Collection entries

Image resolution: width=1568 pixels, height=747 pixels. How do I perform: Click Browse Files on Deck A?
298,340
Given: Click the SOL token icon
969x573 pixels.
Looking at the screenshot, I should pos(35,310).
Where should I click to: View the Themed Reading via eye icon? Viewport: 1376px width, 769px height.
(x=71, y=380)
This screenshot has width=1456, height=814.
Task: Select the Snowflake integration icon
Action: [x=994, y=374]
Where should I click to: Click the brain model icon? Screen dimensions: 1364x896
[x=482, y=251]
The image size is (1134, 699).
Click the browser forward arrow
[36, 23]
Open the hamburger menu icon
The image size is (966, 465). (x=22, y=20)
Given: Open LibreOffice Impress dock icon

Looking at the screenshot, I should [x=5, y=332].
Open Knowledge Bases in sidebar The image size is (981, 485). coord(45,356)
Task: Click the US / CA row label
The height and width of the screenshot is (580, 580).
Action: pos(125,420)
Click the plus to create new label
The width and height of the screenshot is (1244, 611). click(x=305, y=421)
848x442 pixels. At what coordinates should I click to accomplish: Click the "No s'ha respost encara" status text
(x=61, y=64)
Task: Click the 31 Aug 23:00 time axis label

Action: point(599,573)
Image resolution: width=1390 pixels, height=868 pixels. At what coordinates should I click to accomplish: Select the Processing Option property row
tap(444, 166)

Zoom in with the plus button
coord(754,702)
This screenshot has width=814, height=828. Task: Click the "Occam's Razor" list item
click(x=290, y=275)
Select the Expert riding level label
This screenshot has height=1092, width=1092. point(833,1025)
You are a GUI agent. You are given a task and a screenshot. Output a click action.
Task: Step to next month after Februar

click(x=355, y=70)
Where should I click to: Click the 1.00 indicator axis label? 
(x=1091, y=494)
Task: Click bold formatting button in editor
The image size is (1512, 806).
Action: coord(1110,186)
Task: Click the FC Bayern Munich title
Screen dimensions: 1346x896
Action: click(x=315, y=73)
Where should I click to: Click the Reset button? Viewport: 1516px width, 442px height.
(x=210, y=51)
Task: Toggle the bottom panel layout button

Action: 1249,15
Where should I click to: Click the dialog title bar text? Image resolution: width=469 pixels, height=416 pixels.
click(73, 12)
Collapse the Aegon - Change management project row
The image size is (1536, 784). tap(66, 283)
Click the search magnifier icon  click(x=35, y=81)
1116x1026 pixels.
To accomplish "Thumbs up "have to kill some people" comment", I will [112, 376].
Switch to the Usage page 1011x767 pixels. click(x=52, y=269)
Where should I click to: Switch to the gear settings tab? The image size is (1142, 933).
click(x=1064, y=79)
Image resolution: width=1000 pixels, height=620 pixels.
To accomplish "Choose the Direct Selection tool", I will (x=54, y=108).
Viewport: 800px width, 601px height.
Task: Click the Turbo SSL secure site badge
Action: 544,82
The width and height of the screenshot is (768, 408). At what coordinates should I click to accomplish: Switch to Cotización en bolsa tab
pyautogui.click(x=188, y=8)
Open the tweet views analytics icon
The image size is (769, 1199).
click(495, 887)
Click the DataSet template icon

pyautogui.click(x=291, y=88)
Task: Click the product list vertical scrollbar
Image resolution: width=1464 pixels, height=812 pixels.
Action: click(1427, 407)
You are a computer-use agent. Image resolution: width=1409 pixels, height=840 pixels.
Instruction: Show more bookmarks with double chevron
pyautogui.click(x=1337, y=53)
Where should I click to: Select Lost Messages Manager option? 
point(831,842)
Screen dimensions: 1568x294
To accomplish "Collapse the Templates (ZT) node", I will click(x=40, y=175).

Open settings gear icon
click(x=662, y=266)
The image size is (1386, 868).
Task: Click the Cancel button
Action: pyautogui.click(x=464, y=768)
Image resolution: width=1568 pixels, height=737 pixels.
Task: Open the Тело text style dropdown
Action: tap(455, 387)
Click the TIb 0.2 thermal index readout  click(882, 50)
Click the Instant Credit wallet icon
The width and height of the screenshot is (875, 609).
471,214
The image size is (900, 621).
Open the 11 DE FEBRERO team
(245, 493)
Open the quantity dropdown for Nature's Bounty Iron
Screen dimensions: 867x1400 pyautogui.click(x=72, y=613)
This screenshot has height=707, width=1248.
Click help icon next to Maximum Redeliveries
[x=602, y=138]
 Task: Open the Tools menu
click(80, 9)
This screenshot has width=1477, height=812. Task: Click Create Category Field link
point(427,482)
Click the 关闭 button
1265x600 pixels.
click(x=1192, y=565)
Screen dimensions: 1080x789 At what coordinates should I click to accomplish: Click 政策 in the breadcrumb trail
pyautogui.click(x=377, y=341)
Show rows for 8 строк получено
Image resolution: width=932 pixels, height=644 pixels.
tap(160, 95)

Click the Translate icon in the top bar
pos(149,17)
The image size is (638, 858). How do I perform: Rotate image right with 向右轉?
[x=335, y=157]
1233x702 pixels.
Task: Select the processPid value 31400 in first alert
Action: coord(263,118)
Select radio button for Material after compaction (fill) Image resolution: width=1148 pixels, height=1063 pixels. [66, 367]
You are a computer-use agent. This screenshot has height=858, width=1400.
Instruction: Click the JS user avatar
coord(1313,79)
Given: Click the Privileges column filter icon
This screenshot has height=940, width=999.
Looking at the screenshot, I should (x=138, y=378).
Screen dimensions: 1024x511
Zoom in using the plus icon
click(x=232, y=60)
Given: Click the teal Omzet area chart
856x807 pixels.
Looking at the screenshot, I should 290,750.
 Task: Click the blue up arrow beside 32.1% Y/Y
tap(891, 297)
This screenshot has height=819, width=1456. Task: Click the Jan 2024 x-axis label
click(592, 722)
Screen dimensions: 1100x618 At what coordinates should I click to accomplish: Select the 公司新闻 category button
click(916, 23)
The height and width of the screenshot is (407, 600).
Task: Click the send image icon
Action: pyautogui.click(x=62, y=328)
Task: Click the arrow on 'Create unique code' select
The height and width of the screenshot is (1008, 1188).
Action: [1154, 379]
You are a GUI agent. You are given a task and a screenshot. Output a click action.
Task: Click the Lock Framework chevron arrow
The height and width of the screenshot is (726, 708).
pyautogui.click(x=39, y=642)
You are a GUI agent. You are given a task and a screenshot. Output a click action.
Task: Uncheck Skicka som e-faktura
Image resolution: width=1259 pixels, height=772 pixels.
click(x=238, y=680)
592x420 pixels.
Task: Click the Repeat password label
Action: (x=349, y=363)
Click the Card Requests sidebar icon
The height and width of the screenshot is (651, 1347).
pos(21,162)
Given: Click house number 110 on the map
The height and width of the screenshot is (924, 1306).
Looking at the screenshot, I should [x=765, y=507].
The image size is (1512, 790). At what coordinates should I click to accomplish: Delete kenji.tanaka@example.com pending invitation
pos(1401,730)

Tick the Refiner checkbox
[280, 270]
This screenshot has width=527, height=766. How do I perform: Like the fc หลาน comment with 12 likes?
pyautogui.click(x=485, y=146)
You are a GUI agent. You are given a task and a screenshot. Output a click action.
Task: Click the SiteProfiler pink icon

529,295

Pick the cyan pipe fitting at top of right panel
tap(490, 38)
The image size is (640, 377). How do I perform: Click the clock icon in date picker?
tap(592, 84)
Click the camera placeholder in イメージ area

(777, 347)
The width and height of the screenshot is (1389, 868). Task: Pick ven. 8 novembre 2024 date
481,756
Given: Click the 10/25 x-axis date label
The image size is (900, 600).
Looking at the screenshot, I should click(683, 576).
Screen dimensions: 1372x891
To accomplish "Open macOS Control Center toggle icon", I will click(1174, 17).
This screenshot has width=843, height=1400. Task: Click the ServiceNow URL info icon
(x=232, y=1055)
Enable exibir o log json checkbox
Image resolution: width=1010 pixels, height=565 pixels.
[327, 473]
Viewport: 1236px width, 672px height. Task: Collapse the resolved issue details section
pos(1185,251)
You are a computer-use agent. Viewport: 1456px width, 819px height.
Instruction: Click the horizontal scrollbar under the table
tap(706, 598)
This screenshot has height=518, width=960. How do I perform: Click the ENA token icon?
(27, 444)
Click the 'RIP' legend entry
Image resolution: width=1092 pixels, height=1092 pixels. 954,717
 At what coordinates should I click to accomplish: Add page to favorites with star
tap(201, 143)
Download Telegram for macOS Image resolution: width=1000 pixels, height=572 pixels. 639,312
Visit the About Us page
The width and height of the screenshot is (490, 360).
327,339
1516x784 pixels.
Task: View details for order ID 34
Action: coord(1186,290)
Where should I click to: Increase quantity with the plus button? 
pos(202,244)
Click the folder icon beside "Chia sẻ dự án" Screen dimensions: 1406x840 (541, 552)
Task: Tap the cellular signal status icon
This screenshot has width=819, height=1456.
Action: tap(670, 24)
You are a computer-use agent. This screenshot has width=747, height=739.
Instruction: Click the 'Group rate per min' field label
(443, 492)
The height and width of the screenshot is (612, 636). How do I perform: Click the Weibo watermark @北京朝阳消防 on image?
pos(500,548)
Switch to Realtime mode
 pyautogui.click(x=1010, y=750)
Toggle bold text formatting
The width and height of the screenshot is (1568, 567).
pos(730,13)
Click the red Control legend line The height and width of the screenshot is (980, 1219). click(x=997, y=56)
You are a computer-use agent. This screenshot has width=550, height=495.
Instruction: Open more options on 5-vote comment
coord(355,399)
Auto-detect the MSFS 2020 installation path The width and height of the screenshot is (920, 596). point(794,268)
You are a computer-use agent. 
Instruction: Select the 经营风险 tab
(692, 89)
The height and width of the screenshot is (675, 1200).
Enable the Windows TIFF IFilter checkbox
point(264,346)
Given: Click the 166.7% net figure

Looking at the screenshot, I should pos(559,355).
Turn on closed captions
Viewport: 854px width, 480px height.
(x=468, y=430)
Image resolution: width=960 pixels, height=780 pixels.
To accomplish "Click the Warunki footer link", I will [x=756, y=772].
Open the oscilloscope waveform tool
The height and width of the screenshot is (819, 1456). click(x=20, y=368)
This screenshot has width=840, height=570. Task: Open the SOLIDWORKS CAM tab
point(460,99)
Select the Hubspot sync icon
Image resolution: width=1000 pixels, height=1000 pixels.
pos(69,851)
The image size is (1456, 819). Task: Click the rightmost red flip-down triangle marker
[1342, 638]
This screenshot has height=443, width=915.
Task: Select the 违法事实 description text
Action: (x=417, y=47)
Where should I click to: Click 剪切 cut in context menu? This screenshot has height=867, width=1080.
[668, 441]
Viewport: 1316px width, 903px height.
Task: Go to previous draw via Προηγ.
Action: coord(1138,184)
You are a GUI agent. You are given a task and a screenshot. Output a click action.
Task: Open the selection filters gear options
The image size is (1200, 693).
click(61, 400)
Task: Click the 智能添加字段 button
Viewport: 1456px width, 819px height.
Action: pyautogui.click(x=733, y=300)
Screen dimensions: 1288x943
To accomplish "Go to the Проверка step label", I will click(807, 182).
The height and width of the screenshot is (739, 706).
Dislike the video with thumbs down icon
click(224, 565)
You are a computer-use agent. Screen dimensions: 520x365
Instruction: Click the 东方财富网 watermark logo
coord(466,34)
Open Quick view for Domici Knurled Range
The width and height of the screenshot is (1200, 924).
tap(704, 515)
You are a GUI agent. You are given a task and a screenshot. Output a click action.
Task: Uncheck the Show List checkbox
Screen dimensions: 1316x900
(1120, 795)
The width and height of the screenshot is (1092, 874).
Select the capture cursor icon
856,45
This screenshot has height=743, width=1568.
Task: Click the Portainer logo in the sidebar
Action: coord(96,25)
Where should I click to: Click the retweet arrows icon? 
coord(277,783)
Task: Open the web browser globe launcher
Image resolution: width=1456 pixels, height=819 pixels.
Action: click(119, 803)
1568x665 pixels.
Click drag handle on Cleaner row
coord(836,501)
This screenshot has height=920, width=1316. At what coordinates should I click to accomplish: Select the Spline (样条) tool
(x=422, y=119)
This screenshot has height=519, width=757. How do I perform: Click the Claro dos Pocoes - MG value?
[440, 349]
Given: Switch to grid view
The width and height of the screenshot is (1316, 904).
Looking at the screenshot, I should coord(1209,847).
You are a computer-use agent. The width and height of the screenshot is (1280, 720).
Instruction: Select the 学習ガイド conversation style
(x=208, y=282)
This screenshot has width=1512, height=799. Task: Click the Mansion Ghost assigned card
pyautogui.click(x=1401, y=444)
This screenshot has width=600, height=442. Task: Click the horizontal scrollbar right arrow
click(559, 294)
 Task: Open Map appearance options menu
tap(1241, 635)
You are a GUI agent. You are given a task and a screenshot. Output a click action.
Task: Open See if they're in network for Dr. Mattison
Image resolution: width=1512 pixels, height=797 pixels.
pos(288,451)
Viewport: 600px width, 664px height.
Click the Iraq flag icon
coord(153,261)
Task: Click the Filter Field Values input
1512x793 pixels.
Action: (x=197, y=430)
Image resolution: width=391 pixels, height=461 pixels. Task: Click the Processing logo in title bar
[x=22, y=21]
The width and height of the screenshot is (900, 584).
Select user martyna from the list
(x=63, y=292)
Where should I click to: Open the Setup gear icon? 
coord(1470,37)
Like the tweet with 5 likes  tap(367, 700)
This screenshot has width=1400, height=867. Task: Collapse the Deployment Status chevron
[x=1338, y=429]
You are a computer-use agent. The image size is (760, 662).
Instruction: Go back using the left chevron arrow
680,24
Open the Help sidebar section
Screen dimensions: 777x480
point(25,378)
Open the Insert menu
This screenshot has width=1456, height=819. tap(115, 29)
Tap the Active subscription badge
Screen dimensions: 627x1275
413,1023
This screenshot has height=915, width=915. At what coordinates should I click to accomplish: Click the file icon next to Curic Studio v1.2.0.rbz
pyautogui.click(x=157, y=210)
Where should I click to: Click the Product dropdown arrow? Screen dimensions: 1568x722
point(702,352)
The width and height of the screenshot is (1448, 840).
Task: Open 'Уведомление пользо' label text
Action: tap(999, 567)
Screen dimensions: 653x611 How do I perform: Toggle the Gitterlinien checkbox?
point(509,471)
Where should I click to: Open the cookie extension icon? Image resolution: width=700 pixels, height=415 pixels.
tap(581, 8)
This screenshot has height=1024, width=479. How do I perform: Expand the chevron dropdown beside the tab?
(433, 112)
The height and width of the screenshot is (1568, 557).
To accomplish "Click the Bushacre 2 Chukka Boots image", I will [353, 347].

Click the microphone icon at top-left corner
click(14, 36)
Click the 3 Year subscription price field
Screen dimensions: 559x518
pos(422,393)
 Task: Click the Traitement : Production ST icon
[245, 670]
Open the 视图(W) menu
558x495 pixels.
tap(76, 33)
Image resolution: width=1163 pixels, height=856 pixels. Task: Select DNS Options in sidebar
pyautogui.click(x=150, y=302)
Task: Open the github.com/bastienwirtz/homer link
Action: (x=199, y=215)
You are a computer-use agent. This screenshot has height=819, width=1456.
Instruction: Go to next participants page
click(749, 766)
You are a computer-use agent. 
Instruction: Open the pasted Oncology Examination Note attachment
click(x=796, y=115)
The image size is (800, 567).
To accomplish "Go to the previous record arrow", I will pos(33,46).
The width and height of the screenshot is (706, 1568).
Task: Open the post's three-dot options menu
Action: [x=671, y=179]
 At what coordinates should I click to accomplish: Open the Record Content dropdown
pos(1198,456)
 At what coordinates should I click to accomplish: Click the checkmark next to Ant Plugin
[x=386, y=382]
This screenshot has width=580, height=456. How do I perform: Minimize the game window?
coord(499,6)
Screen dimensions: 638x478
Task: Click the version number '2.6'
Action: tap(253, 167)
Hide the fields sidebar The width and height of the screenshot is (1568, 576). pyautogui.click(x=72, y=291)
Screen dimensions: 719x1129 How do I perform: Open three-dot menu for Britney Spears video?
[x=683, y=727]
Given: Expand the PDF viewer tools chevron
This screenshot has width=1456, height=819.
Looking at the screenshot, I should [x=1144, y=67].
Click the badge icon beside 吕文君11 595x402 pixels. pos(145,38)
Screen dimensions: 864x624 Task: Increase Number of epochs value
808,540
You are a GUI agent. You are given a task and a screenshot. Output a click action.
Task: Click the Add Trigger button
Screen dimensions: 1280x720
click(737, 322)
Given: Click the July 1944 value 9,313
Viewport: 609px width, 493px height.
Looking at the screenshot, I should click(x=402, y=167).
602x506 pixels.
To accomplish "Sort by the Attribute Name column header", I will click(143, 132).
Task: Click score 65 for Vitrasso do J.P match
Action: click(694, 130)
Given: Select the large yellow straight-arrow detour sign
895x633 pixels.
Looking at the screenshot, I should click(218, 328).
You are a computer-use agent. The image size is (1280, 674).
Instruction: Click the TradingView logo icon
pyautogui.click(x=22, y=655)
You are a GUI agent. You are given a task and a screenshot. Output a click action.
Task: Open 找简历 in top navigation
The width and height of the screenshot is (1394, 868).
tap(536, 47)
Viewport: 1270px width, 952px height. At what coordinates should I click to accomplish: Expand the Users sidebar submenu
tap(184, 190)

### Exercise
Write out the entries word for word, from the first line through the line containing "tap(444, 166)".

### Response
Image resolution: width=1568 pixels, height=747 pixels. How do I perform: Click Browse Files on Deck A?
298,340
Given: Click the SOL token icon
969x573 pixels.
Looking at the screenshot, I should pos(35,310).
Where should I click to: View the Themed Reading via eye icon? Viewport: 1376px width, 769px height.
(x=71, y=380)
This screenshot has width=1456, height=814.
Task: Select the Snowflake integration icon
Action: [x=994, y=374]
Where should I click to: Click the brain model icon? Screen dimensions: 1364x896
[x=482, y=251]
The image size is (1134, 699).
Click the browser forward arrow
[36, 23]
Open the hamburger menu icon
The image size is (966, 465). (x=22, y=20)
Given: Open LibreOffice Impress dock icon

Looking at the screenshot, I should [x=5, y=332].
Open Knowledge Bases in sidebar The image size is (981, 485). coord(45,356)
Task: Click the US / CA row label
The height and width of the screenshot is (580, 580).
Action: pos(125,420)
Click the plus to create new label
The width and height of the screenshot is (1244, 611). click(x=305, y=421)
848x442 pixels. At what coordinates should I click to accomplish: Click the "No s'ha respost encara" status text
(x=61, y=64)
Task: Click the 31 Aug 23:00 time axis label

Action: point(599,573)
Image resolution: width=1390 pixels, height=868 pixels. At what coordinates should I click to accomplish: Select the Processing Option property row
tap(444, 166)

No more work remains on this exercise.